[[ INFORMATION GIVEN, beginning ]]

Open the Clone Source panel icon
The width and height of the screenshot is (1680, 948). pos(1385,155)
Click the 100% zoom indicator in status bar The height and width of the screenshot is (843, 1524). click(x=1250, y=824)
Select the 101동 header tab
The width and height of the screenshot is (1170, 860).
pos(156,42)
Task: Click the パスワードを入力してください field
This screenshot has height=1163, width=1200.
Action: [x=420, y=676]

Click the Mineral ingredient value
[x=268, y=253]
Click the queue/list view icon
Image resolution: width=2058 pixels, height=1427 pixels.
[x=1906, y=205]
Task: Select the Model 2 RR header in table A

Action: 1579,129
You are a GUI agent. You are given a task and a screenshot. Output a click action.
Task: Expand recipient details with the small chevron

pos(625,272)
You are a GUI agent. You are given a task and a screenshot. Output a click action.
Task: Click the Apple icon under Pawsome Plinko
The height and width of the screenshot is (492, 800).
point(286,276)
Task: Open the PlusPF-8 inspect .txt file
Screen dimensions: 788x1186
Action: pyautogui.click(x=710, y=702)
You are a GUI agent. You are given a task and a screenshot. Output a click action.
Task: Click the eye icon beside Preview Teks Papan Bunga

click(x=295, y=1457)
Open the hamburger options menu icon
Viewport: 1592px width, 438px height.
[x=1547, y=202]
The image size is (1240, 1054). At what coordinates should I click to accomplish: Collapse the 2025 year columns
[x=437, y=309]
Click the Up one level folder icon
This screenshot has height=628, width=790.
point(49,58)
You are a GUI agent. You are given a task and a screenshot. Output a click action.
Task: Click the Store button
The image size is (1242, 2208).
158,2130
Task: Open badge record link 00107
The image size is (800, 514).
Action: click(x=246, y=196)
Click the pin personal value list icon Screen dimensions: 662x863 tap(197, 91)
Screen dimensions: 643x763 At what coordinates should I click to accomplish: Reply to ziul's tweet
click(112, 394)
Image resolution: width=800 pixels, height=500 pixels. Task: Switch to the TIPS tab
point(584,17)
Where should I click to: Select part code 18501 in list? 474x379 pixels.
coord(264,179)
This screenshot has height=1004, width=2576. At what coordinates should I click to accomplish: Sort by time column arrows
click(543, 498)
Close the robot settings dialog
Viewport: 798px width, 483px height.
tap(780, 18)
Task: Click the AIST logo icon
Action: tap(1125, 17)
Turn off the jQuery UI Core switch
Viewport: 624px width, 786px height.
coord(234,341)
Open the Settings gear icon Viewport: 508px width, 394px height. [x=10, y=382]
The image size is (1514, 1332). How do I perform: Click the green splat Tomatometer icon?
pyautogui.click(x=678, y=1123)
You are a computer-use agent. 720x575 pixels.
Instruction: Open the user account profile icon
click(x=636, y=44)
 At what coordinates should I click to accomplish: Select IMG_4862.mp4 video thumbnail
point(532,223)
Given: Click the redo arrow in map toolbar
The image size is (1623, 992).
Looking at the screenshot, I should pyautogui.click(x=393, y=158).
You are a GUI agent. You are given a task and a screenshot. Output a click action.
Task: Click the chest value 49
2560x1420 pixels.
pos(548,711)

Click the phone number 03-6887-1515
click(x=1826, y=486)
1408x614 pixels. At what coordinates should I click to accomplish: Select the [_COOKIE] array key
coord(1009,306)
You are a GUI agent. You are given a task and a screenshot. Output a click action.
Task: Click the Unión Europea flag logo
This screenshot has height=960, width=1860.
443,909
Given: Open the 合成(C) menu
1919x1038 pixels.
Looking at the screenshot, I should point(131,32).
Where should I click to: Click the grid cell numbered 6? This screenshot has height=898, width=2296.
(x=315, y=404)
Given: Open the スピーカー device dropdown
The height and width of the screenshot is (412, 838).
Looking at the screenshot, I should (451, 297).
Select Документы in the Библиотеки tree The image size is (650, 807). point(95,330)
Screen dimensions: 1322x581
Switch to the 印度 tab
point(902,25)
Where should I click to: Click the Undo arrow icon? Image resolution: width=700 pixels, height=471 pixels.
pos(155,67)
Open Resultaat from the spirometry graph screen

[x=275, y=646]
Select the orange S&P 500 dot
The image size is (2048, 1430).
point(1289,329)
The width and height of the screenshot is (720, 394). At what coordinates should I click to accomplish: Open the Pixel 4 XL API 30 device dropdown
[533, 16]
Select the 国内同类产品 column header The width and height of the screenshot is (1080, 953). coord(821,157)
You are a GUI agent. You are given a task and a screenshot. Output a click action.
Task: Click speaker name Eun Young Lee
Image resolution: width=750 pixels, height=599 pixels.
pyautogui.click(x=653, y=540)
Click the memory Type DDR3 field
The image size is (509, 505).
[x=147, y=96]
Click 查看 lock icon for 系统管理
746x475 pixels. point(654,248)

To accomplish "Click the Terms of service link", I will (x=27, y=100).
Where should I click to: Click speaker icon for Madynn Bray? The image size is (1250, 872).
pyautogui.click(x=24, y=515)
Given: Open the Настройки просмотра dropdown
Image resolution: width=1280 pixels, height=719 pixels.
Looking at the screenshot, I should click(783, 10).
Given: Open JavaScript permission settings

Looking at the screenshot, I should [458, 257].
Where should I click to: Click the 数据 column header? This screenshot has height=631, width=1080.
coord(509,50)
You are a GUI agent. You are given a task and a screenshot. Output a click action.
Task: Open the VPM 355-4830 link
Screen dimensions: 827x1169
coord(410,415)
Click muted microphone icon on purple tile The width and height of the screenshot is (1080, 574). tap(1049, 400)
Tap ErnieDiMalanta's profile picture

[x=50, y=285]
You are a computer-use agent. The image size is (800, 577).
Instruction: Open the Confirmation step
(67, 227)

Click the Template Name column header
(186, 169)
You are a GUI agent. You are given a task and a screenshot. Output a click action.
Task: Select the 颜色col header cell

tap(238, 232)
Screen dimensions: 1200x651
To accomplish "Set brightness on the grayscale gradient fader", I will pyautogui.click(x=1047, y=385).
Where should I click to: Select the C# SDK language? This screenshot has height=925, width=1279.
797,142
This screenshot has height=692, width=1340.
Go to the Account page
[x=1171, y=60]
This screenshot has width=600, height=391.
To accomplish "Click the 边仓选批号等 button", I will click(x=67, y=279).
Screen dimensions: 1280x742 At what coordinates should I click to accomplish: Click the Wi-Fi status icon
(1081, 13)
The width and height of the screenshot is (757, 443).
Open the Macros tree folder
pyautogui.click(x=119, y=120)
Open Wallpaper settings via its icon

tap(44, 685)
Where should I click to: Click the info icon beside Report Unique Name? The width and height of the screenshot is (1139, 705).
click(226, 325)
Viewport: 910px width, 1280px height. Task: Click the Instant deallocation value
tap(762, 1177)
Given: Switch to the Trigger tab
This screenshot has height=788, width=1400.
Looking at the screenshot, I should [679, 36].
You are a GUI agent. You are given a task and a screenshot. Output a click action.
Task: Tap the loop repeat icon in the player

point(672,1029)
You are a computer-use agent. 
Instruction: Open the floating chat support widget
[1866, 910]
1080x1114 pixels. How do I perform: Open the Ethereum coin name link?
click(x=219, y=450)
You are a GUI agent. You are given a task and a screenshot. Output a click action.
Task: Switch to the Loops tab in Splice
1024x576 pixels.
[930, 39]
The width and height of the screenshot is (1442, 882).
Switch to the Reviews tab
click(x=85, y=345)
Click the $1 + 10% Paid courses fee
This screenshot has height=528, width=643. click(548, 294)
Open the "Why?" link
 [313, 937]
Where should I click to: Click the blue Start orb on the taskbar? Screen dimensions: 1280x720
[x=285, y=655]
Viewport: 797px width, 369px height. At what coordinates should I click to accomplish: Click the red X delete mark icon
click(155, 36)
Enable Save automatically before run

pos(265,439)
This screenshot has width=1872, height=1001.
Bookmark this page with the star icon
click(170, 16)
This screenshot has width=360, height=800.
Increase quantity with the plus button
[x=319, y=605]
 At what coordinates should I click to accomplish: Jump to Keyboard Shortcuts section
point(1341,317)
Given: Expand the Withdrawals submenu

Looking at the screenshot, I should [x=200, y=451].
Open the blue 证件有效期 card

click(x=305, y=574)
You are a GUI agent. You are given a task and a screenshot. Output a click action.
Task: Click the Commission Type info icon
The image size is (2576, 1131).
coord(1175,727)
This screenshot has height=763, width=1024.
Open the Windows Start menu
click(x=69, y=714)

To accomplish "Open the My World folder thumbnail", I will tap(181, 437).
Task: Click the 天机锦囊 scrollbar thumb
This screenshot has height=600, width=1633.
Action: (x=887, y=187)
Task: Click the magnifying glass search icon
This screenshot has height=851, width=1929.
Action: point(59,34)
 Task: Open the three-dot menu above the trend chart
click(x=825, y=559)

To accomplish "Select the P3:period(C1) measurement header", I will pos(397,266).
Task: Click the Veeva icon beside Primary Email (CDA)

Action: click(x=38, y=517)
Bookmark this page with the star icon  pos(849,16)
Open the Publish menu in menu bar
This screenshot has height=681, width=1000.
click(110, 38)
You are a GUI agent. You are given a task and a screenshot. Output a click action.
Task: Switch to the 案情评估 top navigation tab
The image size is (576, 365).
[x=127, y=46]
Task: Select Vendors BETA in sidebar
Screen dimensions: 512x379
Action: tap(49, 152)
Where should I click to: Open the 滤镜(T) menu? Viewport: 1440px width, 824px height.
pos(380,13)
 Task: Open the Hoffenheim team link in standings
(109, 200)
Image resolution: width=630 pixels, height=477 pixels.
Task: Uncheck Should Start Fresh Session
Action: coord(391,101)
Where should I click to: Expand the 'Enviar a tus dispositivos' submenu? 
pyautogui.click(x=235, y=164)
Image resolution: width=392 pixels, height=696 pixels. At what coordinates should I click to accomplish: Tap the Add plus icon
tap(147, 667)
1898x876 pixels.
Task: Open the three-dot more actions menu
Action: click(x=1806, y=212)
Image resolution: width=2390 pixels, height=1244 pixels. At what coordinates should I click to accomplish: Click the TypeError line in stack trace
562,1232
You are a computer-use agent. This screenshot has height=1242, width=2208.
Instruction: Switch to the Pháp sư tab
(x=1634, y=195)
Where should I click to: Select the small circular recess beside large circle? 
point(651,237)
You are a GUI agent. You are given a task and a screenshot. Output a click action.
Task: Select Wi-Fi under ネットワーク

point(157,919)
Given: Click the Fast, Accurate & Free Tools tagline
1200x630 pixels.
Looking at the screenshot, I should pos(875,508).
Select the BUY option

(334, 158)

[[ INFORMATION GIVEN, end ]]

Filter the data above down to lines with the word "will", and copy them.

To accomplish "Click the Terms of service link", I will (x=27, y=100).
To accomplish "Set brightness on the grayscale gradient fader", I will pyautogui.click(x=1047, y=385).
To accomplish "Click the 边仓选批号等 button", I will click(x=67, y=279).
To accomplish "Open the My World folder thumbnail", I will tap(181, 437).
To accomplish "Select the P3:period(C1) measurement header", I will pos(397,266).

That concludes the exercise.